The common good
Racial equity and social justice were what I wanted to write about when I started thinking about switching from academic social science research to creative non-fiction--not so many years ago. So much inequity still existed. I thought I knew something, even as a white person, about being on the right side of justice. Because of court-ordered desegregation in the 1970s, I had been a minority white student in a predominantly black high school. I had continued to live in the South, I worked in racially diverse settings. And then, less than a decade ago, I went to a Racial Equity Institute workshop. What I learned there made me wonder how much I had ever really known or understood about any of it. I finally saw white supremacy as the central organizing principle in our country and how white privilege worked in my own life.
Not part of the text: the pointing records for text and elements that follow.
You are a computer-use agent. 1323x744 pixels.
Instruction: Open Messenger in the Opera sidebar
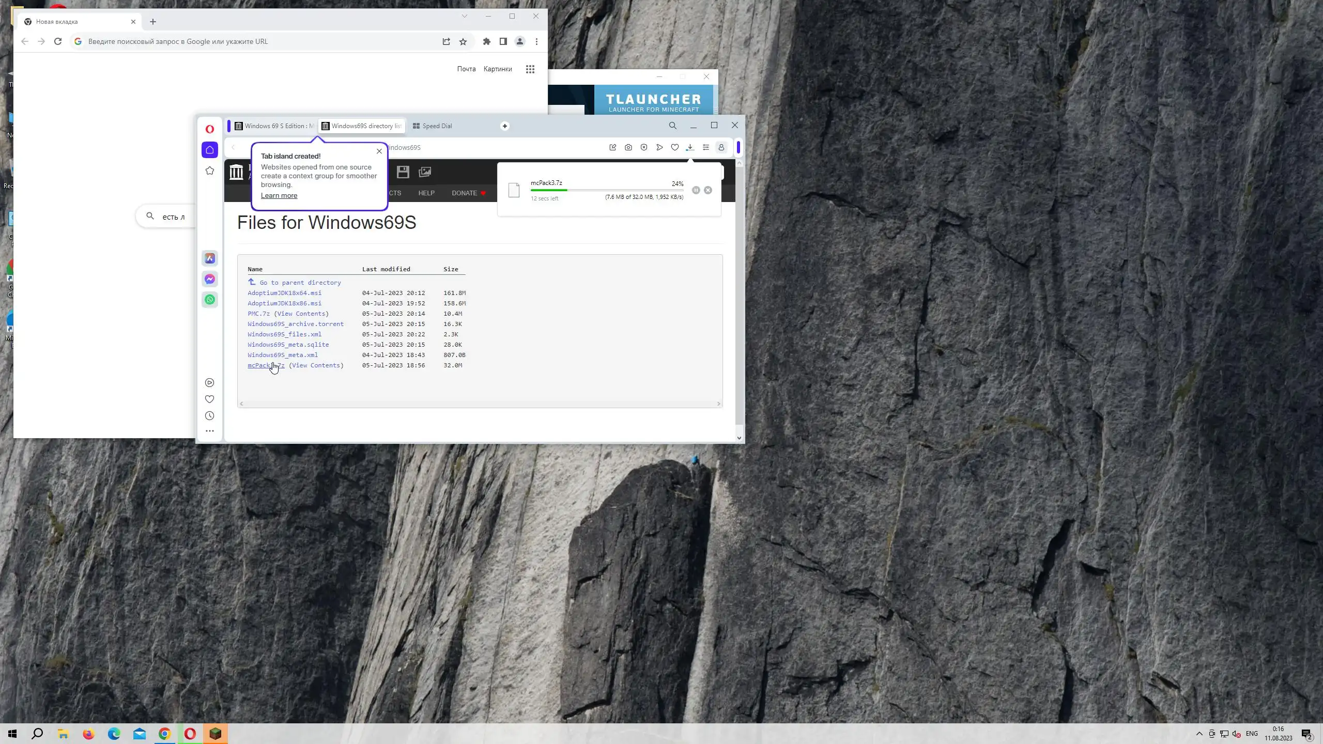[209, 279]
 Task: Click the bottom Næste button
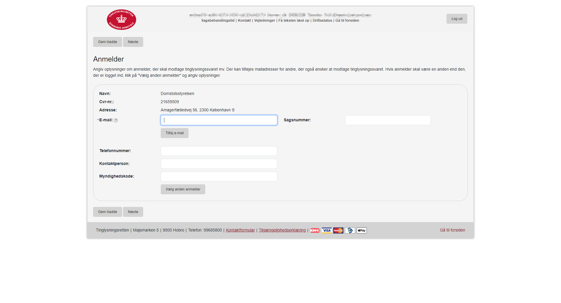[x=133, y=212]
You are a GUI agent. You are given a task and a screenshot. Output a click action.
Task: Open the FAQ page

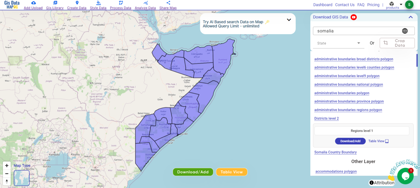point(361,5)
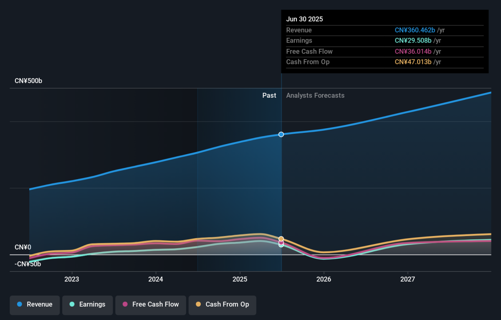Click the teal Earnings legend dot
The width and height of the screenshot is (501, 320).
tap(72, 305)
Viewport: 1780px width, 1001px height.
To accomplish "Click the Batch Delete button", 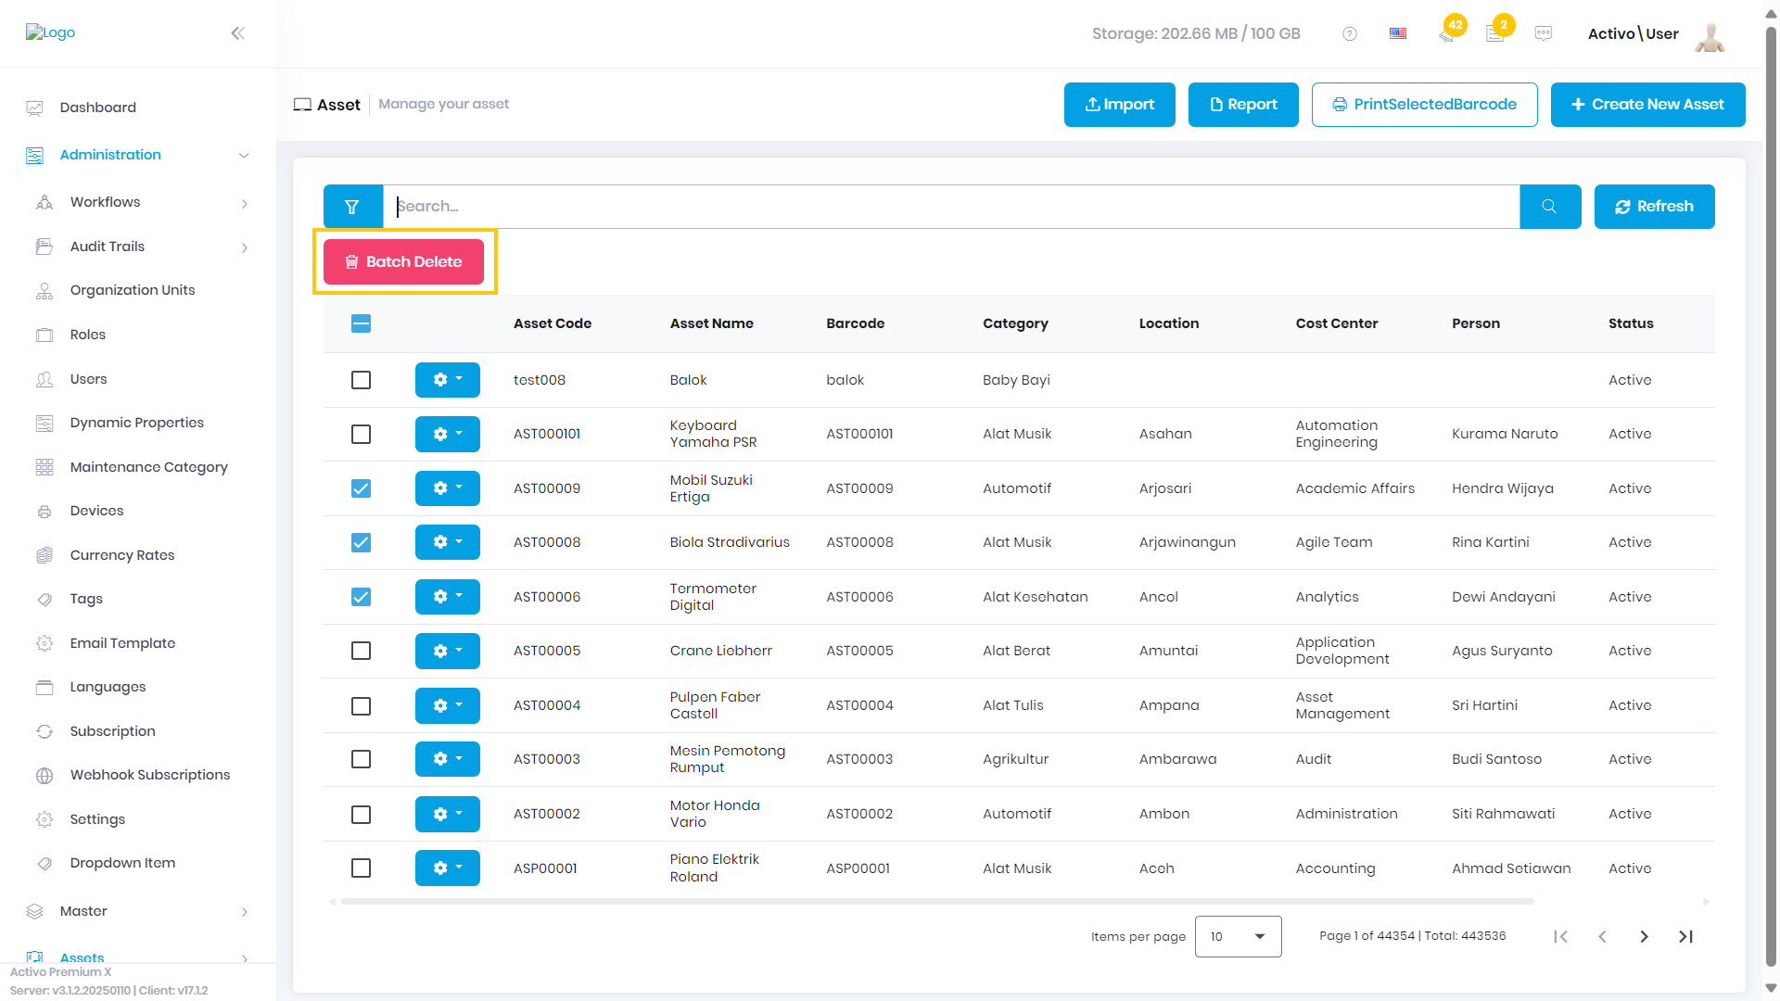I will [x=404, y=262].
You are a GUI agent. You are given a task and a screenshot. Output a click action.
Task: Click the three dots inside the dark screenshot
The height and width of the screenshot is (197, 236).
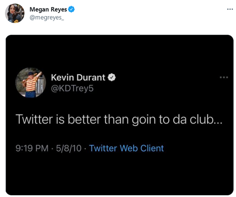pos(223,77)
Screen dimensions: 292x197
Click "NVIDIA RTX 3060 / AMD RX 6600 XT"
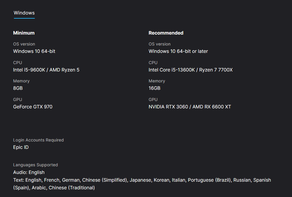(190, 107)
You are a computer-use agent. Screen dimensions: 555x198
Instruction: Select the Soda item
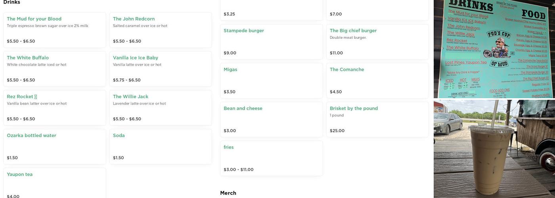coord(160,146)
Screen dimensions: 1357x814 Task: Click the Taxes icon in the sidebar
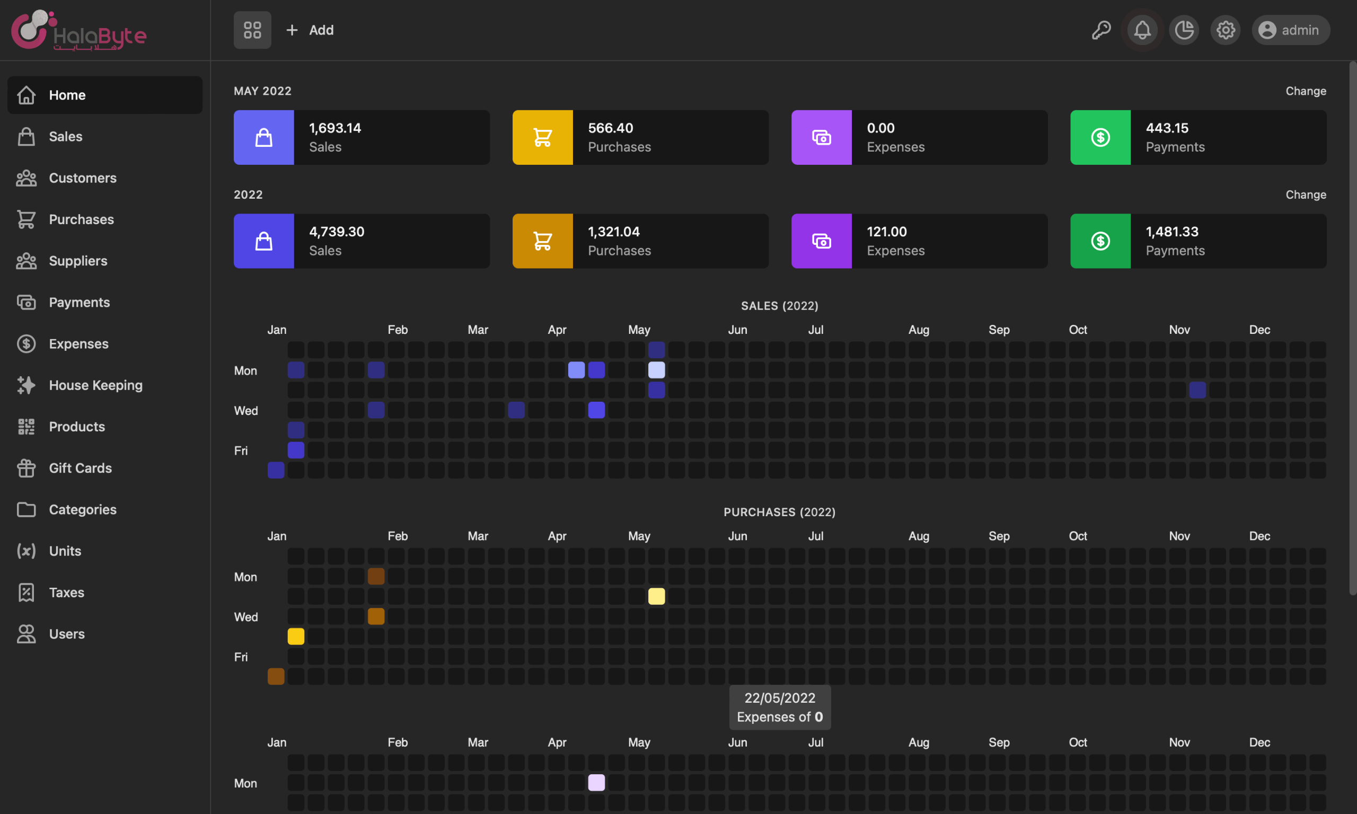26,592
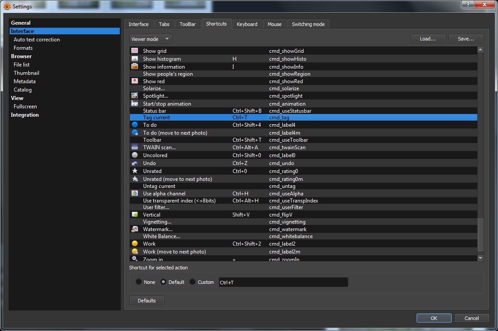Click the Show grid icon
The width and height of the screenshot is (498, 331).
click(x=135, y=51)
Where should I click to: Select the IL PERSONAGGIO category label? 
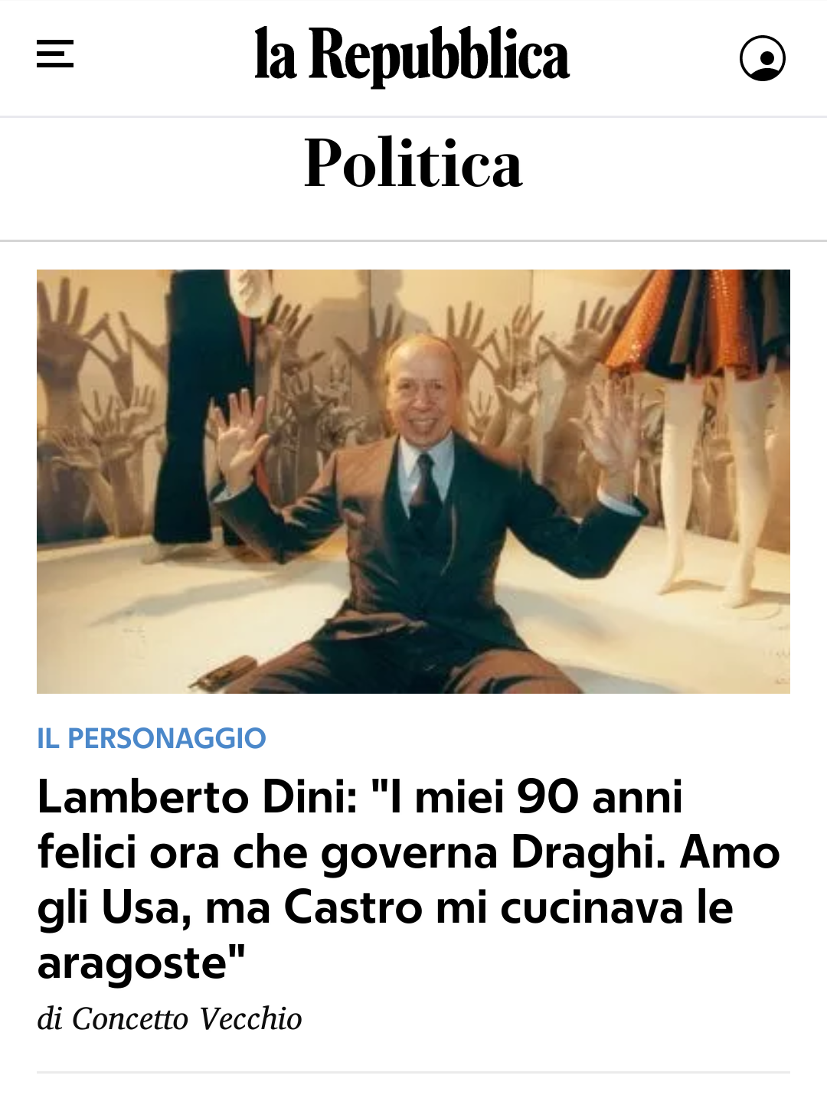pos(152,738)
The confluence of this paradigm shift in my thinking with participating in several writing workshops and joining a writing group with two other women put me on a path to actualize my desire to write in a heartfelt way about racial justice. It surprised me that it would be through personal memoir that I was to find my new writing voice, but then, how else to write from one’s heart? It was a revelation to find out that a member of my writing group and former colleague, LaHoma, had also gone to the same newly integrated high school in the 1970s. She grew up expecting to go to Hillside; I would have gone to the much whiter Durham High School had there been no court order. We had not known each other in high school--and as we found out, we each had a different experience at Hillside. We were intrigued to hear the other’s story. And eventually we wrote a book together, Going to School in Black and White: A Dual Memoir of Desegregation, published in 2017 by Torchflame Books (Going to School in Black and White).
Several important things happened during the writing of this book. First, LaHoma and I became close friends. We had known each other casually as colleagues at Family Health International where we had both been involved in global AIDS research. When we began the writing group with our mutual friend and former professor, Jane Brown, LaHoma was working to finish several scholarly papers to ensure she got tenure as a public health professor at North Carolina Central University in Durham. Jane, newly retired, was starting to write family stories informed by boxes of archives from her father’s house. I had taken a few creative non-fiction workshops and was trying to find my social justice voice. I was revising some of essays I had started in my workshops. It was an assignment to describe the town I lived in when I was in junior high school read at a writing group meeting that started our conversation about Hillside and led to Going to School in Black and White.
Until LaHoma and I started writing this book together, I had not thought much about how difficult it is for people to talk about race--at least for white people to talk about race--with black people or even other white people. As LaHoma and I started writing about our black and white lives and sharing what we were writing with each other, we were committed to being as respectfully open and honest about our feelings as we could be. As we practiced this, our friendship deepened, and out of care for our friendship, I sought to dig as deeply as I could to find the truth of what I was thinking and doing as a 15-year-old. It didn’t take long into the writing process to realize that how I had felt about being in a mostly black high school was more complicated than I initially remembered it. I was embarrassed to admit some of it, but it was important to work through the hard stuff.
Sharing our school memories opened up a conversation about race that was illuminating for both of us. We came to think of the book as a starting place for community conversations about racial equity and unconscious racial biases. After the book was published in September of 2017, we began speaking with parent groups, book clubs, social justice interest groups, bookstores, the International Civil Rights Museum, churches, and libraries. Everywhere we went, people had stories to tell about the role of race in their own school experiences. Reading our book had made them think about their beliefs, actions, biases that they might now understand differently in a different world. More book clubs have chosen our book for discussion, and it has been taught in classes in at least two colleges in different parts of the country. It has taken on an energy of its own, even without our presence or facilitation.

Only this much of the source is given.